This week Golden State Killer suspect Joseph DeAngelo was officially charged with not only 13 murders, but a handful of the more than 50 rapes he’s accused of committing. Previously, it was unclear if he would be charged with any of the sexual assaults because of the statute of limitations.
So, how was the 72-year-old, suspected in the heinous, infamous crime spree that spanned six California jurisdictions between 1975 and 1986, charged?
It was thanks to the outside-the-box-thinking of Paul Graves, Contra Costa prosecutor and head of the county district attorney’s sex crimes unit. He used an obscure 1970s law that allows the prosecution to charge DeAngelo with kidnapping during the commission of a robbery for some of the rapes, according to The Mercury News in San Jose.
“People were only thinking of rape and murder and that’s all they were thinking,” Graves told the publication, adding that he and sex crimes unit paralegal Jayla LaPlant worked with former crime lab chief Paul Holes to find ways to charge DeAngelo for the incidents where he allegedly raped women by citing a 1973 law enacted for kidnapping during a robbery, a law that allows for a life sentence.
“It sounds on its face like we’re stretching it, but not in the eyes of the law,” Graves said.
The strategy worked.
Because of Graves’ creative thinking, Sacramento County was also able to charge DeAngelo with a handful of rapes.
In all, the suspected serial killer and rapist was charged with a total of 18 rapes.

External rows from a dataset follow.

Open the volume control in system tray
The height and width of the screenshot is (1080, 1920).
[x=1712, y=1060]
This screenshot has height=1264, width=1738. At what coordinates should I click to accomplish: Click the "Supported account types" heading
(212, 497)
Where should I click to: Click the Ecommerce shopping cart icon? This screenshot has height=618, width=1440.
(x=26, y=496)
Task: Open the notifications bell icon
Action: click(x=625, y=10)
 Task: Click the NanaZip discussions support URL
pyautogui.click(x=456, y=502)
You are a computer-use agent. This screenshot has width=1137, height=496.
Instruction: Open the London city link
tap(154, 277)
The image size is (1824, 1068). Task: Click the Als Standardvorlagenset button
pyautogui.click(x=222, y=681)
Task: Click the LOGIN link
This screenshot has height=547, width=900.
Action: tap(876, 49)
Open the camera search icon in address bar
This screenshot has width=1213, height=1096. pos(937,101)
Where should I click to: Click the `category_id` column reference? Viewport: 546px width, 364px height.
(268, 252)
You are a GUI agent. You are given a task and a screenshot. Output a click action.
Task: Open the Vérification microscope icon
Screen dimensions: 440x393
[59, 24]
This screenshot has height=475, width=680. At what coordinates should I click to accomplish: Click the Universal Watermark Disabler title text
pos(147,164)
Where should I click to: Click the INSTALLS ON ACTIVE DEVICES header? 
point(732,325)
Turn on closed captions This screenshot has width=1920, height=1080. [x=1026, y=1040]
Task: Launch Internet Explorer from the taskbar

Prosecutors representing six jurisdictions held a joint press conference on Tuesday to announce that they had consolidated the charges against DeAngelo into one felony complaint, filed in Sacramento County.
Oxygen.com obtained that complaint, which notes that all of DeAngelo's alleged victims who were not slain remain unidentified.
The still-anonymous victims are billed mostly in the complaint as "Jane Doe."
“We are unified and we are committed to delivering justice to the victims of the Golden State Killer and their loved ones, who for far too long have had justice elude them,” Ventura District Attorney Greg Totten said in the Tuesday press conference.
Thanks to new advances in DNA technology, and the efforts of law enforcement and sleuths alike, a break in the Golden State Killer saga was made earlier this year, and DeAngelo was arrested in April.
Earlier this month, police in the city of Visalia, along with Tulare County prosecutors, announced their belief that DeAngelo was also the elusive "Visalia Ransacker."